More than 90,000 of these patients die, most often from infections acquired through intravenous tubes, catheters and ventilators.

Treating them costs the country more than $4.5 billion a year.

Infections lurking in the nation’s hospitals have been a well-kept secret for years because information is not publicly reported, said Lisa McGiffert, director of Consumers Union’s Stop Hospital Infection Campaign in Austin, Texas.

“People need to understand that hospitals are full of bacteria,” she said. “It lives in the environment, and nurses and doctors carry that bacteria from patient to patient.”

Many hospitals already collect data and are trying to address infection rates with prevention programs.

At least 39 states have introduced legislation pushing hospitals to publicly disclose how many patients get serious infections, McGiffert said.

Four years after drug companies starting mass-producing penicillin in 1943, microbes that could resist it started cropping up, according to the Food and Drug Administration.

In the 1970s, the problem worsened as soldiers returning from Vietnam brought home penicillin-resistant gonorrhea. Since then, overuse of antibiotics led to a growing list of drug-resistant organisms. The Centers for Disease Control and Prevention estimates that, today, 70 percent of the bacteria that cause hospital infections are resistant to at least one antibiotic.

One of the biggest threats is the staph infection MRSA. Nearly three-fourths of patients’ rooms are contaminated with the bacteria that cause it, according to the Committee to Reduce Infection Deaths, or RID, an advocacy group.

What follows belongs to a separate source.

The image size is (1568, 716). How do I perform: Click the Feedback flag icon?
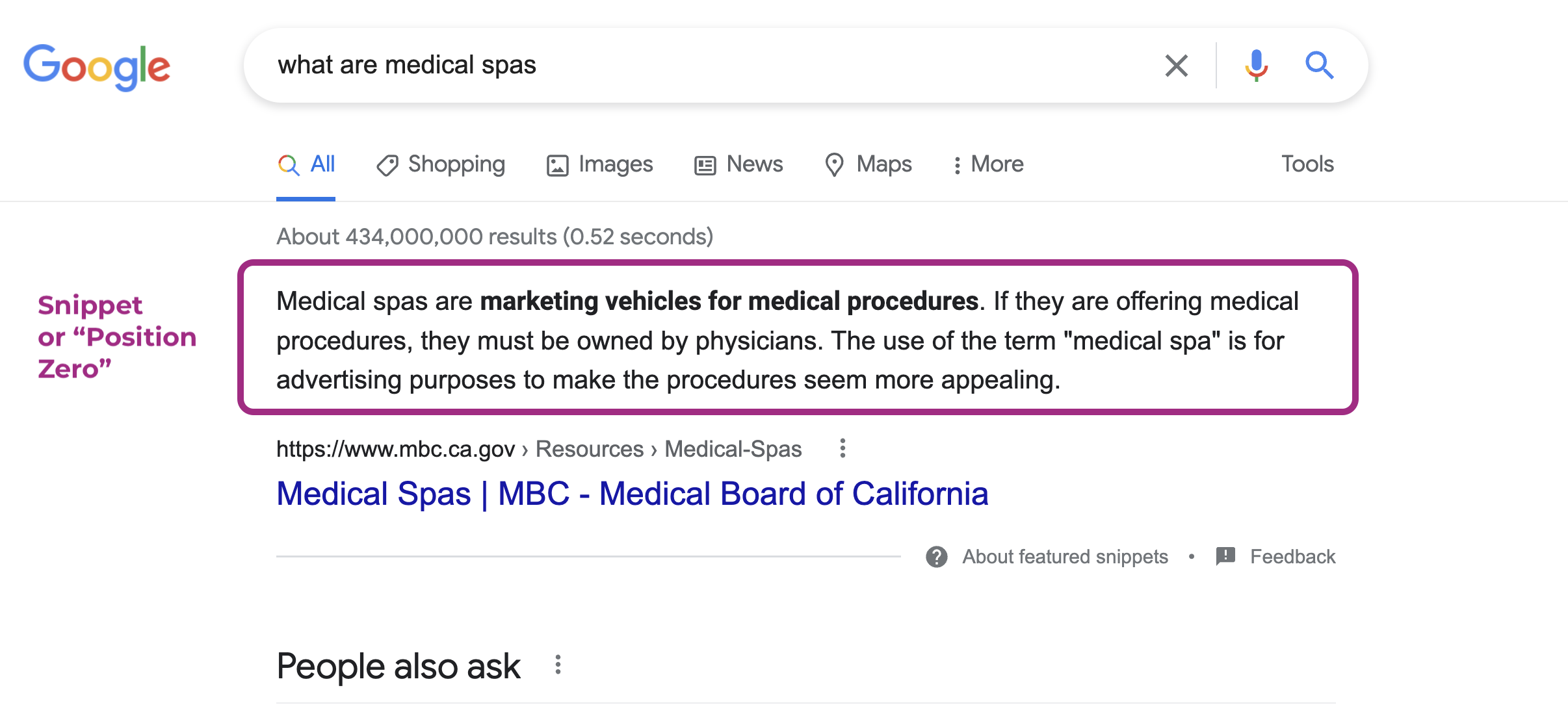1225,556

A health care worker need only touch a contaminated cabinet or bedrail to spread the infection to the next person. White coats, stethoscopes and blood pressure cuffs can also carry bacteria.

Myron Skinner, a retired Texas pathologist, got a staph infection after heart surgery in 2006.

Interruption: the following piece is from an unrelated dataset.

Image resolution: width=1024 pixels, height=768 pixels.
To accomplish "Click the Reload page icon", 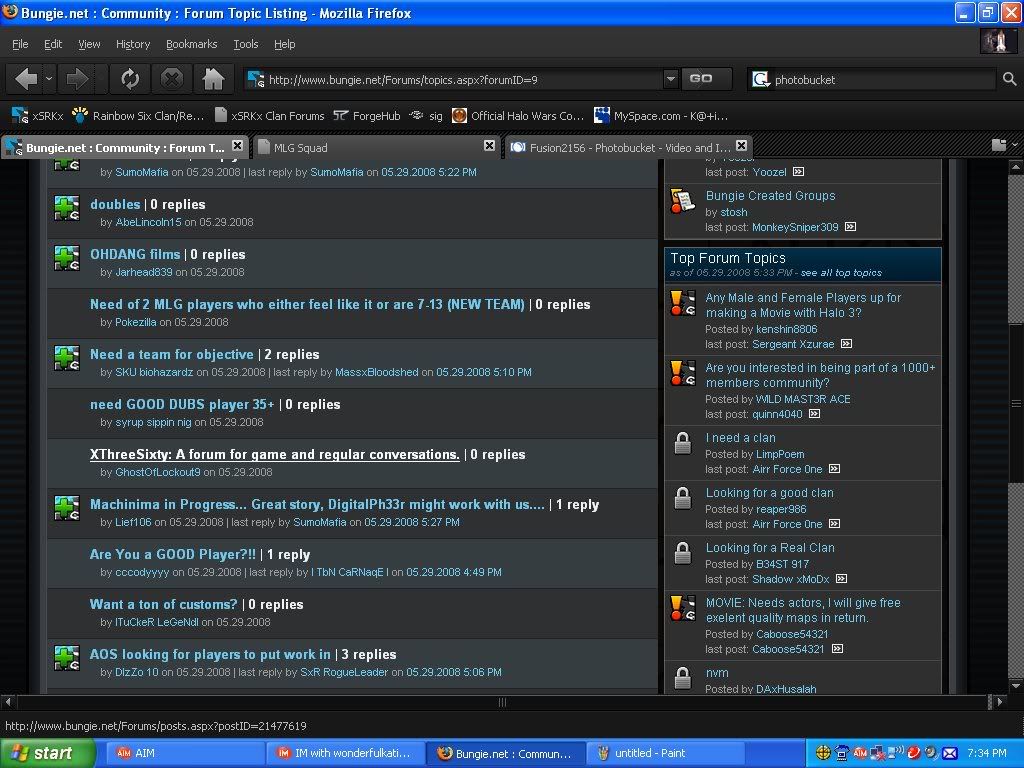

Skinner was a robust 81-year-old who had spent a month traveling through Europe before coming home to have surgery. Skinner and his wife, Jane, expected him to recover without complications.

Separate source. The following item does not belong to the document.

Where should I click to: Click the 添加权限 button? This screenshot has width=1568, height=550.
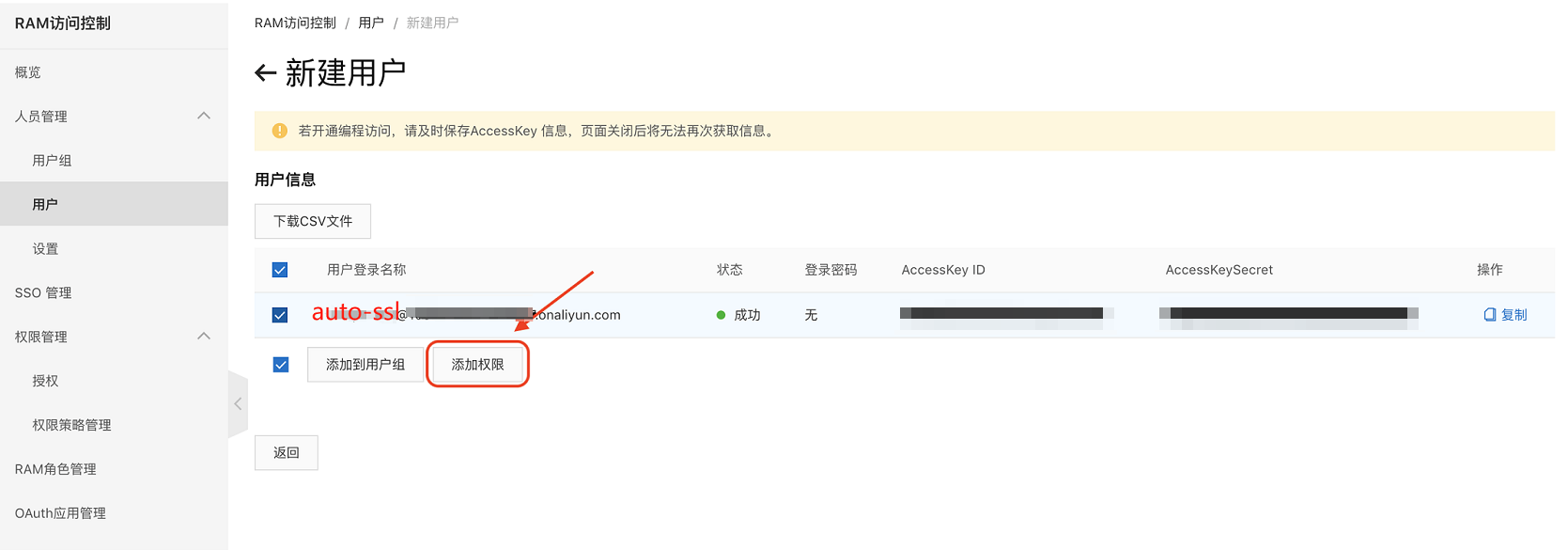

“When he went through the doors to surgery, I never thought I would not have another trip to Europe – and neither did he,” Jane Skinner said. “He was as chipper as he could be.”

A week after surgery, his lungs filled with fluid and staph pneumonia set in, Skinner said. Doctors tried at least seven antibiotics before he died six weeks later.

Watchdog groups have taken a close look at how the nation’s hospitals got so sick. The biggest culprit: lack of hygiene.

While CDC guidelines call for health professionals to clean their hands between patients and wear a mask, sterile gown and gloves while inserting an IV, in reality, it happens less than 50 percent of the time, according to the National Quality Forum.

“It’s something our mothers taught us, but people get busy and don’t realize they haven’t washed their hands,” said Dr. William Sutker, director of medical education for Baylor University Medical Center in Dallas.

Hand-washing could prevent 20,000 patient deaths each year, according to the CDC.

“We can’t get rid of all infections just by washing our hands every time, but that will help,” McGiffert said.

Most hospitals collect infection data, but few report the results to a regulatory agency, accreditation board or the public, according to Consumers Union.